Vírus mata 400 mil no mundo e América Latina hesita na luta contra a pandemia

Legenda da imagem: O chefe de emergências da OMS, Mike Ryan, afirmou na semana passada que é difícil prever se o pior está por vir nas América do Sul e Central. (Foto: Bruno Concha/Secom)

Mais de 400 mil pessoas morreram de Covid-19 até no domingo (07) em todo o mundo, segundo balanço da universidade americana Johns Hopkins, com o número de casos aumentando na América Latina e sem uma perspectiva de chegada ao pico, alertou a OMS (Organização Mundial da Saúde).

O chefe de emergências da OMS, Mike Ryan, afirmou na semana passada que é difícil prever se o pior está por vir nas América do Sul e Central.

Durante algum tempo no início da pandemia, quando a América Latina era mais espectadora do surto ocorrendo na China, depois na Europa e em seguida nos Estados Unidos, havia esperança de que, quando o coronavírus chegasse ao continente, seria diferente. Semanas depois, mais de um milhão de pessoas estão infectadas, dezenas de milhares morreram e aquelas esperanças desvaneceram.

A doença tem sido um desastre no Brasil, que hoje está em segundo lugar, depois dos Estados Unidos, em casos confirmados, com mais de 31 mil mortos. O Peru tem o dobro do número de infecções registrado na China. O México já registrou mais de 10 mil mortes.

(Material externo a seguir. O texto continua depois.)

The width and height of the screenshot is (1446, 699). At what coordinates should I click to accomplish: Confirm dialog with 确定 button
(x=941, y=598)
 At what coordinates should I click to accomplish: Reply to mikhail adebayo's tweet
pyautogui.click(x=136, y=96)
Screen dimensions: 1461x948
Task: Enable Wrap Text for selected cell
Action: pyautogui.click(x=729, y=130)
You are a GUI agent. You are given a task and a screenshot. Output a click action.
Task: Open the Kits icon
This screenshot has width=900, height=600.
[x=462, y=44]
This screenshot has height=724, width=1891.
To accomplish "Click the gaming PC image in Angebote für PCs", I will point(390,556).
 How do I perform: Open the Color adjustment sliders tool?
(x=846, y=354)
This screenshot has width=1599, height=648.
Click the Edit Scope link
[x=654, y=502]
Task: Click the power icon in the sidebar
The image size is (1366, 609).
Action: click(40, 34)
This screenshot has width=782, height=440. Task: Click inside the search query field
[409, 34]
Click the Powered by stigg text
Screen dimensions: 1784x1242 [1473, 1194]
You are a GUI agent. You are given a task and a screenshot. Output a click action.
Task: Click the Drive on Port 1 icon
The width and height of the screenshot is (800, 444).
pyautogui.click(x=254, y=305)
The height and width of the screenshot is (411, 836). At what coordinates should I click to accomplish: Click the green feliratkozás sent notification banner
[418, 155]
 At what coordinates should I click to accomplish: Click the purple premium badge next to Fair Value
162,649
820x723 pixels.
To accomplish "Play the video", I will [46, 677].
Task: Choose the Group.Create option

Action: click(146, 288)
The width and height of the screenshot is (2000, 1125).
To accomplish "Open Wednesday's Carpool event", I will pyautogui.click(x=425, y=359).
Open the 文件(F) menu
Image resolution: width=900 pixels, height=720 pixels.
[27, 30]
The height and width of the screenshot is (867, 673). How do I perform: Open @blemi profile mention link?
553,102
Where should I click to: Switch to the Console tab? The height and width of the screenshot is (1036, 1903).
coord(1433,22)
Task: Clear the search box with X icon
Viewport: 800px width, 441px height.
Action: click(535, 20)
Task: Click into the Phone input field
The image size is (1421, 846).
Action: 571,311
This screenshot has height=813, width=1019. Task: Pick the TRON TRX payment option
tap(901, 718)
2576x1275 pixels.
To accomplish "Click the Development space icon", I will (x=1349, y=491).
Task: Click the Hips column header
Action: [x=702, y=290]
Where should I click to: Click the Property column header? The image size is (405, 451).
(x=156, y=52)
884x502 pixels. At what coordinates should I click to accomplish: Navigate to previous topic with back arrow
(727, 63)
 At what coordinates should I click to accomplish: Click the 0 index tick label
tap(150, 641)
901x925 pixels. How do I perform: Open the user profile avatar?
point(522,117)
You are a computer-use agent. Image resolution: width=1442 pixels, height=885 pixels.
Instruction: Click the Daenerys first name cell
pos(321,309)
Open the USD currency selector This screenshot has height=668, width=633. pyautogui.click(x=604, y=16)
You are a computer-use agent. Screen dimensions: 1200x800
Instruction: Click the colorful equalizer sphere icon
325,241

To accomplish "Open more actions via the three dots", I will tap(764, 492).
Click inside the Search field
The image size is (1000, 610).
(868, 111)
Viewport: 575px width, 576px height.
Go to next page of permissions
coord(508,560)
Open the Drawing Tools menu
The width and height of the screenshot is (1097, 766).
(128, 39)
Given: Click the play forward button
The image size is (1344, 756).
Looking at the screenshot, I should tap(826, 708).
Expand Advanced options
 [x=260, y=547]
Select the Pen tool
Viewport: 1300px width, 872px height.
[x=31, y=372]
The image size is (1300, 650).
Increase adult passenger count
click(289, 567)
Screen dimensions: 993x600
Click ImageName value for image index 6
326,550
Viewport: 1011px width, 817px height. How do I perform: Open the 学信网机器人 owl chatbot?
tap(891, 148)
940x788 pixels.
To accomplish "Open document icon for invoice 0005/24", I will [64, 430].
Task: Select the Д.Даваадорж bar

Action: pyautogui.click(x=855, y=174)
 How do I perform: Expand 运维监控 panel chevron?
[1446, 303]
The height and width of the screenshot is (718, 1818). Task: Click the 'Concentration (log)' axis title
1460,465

No Chile, as autoridades alertaram que o sistema hospitalar em Santiago está no limite da capacidade de atendimento.

Mesmo na Argentina, um dos primeiros países a tomar medidas de contenção na América Latina, o número de casos aumentou nos últimos dias. O país registrou 929 novas infecções no fim de semana e prorrogou até 28 de junho o isolamento social obrigatório em Buenos Aires, tanto a capital quanto a Província, e em algumas outras partes do país.

Os esforços da América Latina para deter a doença foram arruinados por um elenco familiar de inimigos. Pobreza, desigualdade, corrupção, pouca confiança nas instituições – muitos problemas sociais que existiam antes da pandemia hoje são amplificados por ela.

Países que tentaram impor bloqueios totais não conseguem mantê-los por muito tempo à medida que a fome aumenta, a desinformação se propaga e a desconfiança cresce.

“A crise está interagindo com problemas estruturais que a América Latina enfrenta há muito tempo e esses problemas estão exacerbando o efeito deste abalo na saúde”, afirmou Luis Felipe López-Calva, diretor para a América Latina do Programa de Desenvolvimento da ONU (Organização das Nações Unidas).

Apesar da diversidade das estratégias – das medidas draconianas no Peru ao laissez-faire no Brasil – muitos países acabaram no mesmo lugar: o número de casos da doença disparou, com pouca capacidade política ou institucional para achatar a curva.

Como a região chegou a este ponto é um exemplo das dificuldades para controlar uma epidemia no mundo em desenvolvimento. Medidas de distanciamento social e isolamento – que precisam vigorar durante semanas para terem algum efeito – simplesmente não foram mantidas em países onde as pessoas vivem aglomeradas nas favelas e precisam sair diariamente para trabalhar.

“Aqui as pessoas estão chamando isto de paradoxo peruano”, disse América Arias Antón, diretor da Action Against Hunger (Ação contra a fome) em Lima. “Medidas apropriadas para o país inapropriado.”